È tornato in sala Parasite, il pluri-Oscar sudcoreano dei miracoli, ma per chi volesse verificare di persona che i miracoli non nascono dal niente è in sala dal 13 febbraio un gioiello noir di Bong Joon-ho del 2003, Memorie di un assassino.

Quentin Tarantino lo ha definito “capolavoro unico”, e non si può che dargli ragione. Già col suo secondo lungometraggio (premiato, in Italia, al Torino Film Festival e campione di incassi in patria) questo ragazzone zazzeruto classe 1969 era avanti anni luce.

La vera vicenda narrata dal film ha fatto epoca, nella Corea del Sud martoriata da un feroce regime militare. Tra il 1986 e il 1991 un serial killer violentò e massacrò dieci donne nei dintorni di Gyeonggi, piccolo centro agricolo vicino a Seul. La paura si alimentò di dettagli macabri, ma l’assassino non fu mai scoperto, fino a un’identificazione “probabile” di pochi mesi or sono.

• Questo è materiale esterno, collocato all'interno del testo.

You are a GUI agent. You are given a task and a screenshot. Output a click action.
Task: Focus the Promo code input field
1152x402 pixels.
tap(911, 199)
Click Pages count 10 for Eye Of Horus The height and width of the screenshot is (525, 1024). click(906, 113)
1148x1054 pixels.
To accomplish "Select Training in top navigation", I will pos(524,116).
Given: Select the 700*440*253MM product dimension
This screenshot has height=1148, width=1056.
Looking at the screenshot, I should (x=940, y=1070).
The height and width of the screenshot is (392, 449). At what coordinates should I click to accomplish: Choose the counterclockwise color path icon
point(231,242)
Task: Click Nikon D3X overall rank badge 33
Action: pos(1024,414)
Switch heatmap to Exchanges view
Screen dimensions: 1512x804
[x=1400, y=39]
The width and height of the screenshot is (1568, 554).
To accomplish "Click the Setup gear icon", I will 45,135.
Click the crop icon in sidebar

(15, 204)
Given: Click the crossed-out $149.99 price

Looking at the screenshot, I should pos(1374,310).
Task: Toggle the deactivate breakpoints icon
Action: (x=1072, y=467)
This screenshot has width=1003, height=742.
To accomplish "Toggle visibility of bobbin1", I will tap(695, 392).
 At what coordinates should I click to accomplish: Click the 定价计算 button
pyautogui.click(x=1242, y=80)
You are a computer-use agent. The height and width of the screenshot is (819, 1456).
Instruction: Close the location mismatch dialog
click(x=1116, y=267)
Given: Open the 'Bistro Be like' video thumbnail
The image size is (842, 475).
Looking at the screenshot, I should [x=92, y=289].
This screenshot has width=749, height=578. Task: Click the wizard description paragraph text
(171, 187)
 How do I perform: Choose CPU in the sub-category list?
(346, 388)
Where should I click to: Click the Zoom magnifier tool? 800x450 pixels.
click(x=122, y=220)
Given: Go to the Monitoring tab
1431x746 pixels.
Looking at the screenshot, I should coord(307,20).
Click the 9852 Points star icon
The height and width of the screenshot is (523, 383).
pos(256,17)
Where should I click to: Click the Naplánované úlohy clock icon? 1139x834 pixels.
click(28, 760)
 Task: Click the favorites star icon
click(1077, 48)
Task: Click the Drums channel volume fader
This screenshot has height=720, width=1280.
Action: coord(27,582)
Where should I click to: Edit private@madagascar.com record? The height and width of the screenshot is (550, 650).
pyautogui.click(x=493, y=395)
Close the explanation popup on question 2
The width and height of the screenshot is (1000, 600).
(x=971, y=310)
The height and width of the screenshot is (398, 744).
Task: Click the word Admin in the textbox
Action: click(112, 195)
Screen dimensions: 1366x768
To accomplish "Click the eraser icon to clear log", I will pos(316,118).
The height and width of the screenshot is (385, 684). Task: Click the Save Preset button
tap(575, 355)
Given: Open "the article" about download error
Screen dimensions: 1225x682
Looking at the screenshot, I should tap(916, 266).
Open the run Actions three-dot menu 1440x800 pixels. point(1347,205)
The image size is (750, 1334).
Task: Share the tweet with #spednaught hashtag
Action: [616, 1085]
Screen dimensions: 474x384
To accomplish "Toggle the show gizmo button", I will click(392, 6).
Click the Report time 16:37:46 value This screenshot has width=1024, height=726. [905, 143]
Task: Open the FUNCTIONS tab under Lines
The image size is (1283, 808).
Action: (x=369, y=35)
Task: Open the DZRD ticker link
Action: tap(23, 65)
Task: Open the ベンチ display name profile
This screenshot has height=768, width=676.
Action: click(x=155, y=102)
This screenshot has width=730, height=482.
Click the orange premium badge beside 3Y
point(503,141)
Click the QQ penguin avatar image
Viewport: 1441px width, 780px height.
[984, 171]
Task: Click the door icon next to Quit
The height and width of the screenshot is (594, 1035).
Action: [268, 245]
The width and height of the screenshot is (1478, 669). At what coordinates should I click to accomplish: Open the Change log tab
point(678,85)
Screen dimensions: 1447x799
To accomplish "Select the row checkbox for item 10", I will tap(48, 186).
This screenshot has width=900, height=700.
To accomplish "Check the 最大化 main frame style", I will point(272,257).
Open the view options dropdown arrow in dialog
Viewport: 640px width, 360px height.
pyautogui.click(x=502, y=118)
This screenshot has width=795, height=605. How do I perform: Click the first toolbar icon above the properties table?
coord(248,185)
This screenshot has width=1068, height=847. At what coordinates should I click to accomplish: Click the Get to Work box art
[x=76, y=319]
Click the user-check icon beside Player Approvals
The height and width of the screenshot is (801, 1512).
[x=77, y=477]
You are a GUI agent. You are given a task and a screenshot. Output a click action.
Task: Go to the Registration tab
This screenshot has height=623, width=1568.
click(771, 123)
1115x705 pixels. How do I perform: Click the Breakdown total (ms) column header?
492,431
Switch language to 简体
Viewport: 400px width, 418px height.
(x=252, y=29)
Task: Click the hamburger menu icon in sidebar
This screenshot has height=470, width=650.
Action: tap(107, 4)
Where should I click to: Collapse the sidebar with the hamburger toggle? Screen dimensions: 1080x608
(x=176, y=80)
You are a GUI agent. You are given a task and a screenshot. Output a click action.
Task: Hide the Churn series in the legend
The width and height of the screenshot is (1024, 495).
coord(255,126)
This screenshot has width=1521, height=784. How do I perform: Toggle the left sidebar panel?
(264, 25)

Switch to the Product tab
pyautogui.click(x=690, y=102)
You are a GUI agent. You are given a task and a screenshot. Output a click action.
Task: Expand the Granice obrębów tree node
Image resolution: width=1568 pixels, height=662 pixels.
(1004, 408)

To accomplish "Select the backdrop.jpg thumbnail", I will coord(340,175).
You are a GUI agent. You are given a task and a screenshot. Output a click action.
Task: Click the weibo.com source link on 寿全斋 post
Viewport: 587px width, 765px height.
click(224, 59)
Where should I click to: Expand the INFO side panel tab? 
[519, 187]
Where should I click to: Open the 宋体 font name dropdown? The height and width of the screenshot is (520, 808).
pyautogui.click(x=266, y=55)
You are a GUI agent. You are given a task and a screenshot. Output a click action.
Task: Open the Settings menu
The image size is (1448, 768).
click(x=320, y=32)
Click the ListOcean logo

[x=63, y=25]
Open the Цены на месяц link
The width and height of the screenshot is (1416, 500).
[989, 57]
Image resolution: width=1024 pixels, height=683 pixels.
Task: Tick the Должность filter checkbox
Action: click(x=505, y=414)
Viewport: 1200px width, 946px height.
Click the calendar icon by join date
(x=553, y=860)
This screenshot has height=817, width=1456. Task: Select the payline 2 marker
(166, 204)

Bong Joon-ho racconta un’indagine poliziesca tra fango, miseria e risaie, ma ne fa una potente metafora politica. La sua materia viva sono gli agenti del distretto locale (superlativo il suo attore-feticcio Song Kang-ho) che brancolano nel buio infierendo sui poveri diavoli in odore di “diversità”.

Sono poveri diavoli anche loro, e comici, spesso. Ma di volta in volta estorcono confessioni a forza di pugni e calci che un Detective “pulitino” arrivato dalla Capitale puntualmente si incarica di smentire. Salvo essere risucchiato a sua volta in un gorgo persecutorio senza uscita.

La suspense incolla alla sedia e spazza via gli stilemi di genere consacrati da tanto cinema americano. Ma soprattutto restituisce un clima politico fatto di abusi, ignoranza e sopraffazione, in cui il coprifuoco favorisce l’opera del macellaio e le forze dell’ordine sono più occupate a bastonare gli studenti in piazza che a mobilitarsi per sventare un delitto.

In controluce e senza proclami, la ragione del film è chiarissima: il mostro è senza nome perché figlio e simbolo di un regime. Bong Joon-ho usa la cronaca gialla come allegoria. Come Parasite, sedici anni prima di Parasite: non c’è bisogno di lezioncine e pistolotti per fare grande cinema politico. Le sbalorditive standing ovation che i grandi di Hollywood hanno tributato al cineasta che ha rivoluzionato la storia degli Oscar dicono proprio questo.